[DATASET EXCERPTS Boundary: Start]
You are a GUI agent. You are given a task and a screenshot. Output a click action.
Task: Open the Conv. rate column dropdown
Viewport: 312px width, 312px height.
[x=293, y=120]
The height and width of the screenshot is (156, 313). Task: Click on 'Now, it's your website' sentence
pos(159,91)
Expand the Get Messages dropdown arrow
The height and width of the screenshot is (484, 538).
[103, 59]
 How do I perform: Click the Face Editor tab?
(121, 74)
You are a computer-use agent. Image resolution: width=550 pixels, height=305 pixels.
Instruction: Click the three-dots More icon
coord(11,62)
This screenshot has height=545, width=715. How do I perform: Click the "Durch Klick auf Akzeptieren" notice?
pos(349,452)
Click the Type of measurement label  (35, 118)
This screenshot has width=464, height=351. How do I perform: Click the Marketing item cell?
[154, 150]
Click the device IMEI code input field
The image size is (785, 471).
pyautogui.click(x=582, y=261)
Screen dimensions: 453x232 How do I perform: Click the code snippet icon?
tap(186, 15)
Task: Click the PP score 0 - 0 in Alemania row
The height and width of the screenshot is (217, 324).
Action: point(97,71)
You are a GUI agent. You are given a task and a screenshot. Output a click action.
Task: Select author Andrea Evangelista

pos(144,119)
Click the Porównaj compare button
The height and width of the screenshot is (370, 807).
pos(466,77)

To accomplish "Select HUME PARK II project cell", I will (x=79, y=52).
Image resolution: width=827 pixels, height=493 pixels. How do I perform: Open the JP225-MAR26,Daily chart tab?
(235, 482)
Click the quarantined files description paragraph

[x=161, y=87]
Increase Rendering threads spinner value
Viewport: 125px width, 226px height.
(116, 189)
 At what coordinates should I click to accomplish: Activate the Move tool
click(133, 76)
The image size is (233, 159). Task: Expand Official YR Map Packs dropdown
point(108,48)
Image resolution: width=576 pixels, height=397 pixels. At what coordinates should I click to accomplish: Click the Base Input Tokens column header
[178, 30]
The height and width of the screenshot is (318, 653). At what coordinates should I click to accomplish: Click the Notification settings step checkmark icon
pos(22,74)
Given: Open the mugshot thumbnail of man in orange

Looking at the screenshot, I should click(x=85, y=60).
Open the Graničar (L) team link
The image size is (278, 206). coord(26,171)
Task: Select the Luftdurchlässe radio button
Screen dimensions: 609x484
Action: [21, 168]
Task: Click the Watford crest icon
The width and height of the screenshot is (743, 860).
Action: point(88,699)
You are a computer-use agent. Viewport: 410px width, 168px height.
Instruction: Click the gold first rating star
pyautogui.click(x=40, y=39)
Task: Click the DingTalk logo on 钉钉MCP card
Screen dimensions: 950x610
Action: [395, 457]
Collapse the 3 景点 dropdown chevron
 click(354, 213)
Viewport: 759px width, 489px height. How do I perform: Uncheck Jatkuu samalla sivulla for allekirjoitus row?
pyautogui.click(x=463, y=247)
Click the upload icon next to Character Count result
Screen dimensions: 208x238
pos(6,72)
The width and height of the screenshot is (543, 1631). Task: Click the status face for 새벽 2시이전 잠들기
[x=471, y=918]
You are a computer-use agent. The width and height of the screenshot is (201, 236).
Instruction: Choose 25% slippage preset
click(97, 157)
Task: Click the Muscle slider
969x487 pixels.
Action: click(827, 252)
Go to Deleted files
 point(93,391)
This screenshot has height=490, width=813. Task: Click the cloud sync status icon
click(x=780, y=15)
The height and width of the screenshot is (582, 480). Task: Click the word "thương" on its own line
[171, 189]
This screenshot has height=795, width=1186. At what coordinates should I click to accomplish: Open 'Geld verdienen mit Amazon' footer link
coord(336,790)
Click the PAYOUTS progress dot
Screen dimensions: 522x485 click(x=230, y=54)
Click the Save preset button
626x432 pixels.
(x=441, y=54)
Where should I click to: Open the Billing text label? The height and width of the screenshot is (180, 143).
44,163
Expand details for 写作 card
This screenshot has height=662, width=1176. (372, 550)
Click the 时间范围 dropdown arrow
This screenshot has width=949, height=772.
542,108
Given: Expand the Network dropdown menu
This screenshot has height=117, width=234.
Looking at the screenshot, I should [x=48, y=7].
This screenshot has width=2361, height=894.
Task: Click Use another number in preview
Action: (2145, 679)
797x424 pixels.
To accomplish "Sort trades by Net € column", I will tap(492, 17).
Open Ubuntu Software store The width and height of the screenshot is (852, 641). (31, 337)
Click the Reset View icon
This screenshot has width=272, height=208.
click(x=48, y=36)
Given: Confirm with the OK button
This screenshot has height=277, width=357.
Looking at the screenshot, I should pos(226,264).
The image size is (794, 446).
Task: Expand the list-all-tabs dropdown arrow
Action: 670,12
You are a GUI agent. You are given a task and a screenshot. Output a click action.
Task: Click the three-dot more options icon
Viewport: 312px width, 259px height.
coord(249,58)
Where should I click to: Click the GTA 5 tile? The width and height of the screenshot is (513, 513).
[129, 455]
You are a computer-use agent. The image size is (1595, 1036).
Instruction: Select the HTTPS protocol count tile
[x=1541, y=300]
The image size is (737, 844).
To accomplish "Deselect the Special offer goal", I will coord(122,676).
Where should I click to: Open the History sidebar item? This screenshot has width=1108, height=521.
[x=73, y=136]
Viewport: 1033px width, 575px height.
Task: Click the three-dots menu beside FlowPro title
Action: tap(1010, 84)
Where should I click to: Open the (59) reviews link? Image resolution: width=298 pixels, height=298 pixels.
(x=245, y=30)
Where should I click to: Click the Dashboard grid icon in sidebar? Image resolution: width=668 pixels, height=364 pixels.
[DATASET EXCERPTS Boundary: End]
TASK ITEM ->
Above are the entries. Quote exactly the lines from the one bearing "797x424 pixels." through the one bearing "Given: Confirm with the OK button".

TASK RESULT ->
797x424 pixels.
To accomplish "Sort trades by Net € column", I will tap(492, 17).
Open Ubuntu Software store The width and height of the screenshot is (852, 641). (31, 337)
Click the Reset View icon
This screenshot has width=272, height=208.
click(x=48, y=36)
Given: Confirm with the OK button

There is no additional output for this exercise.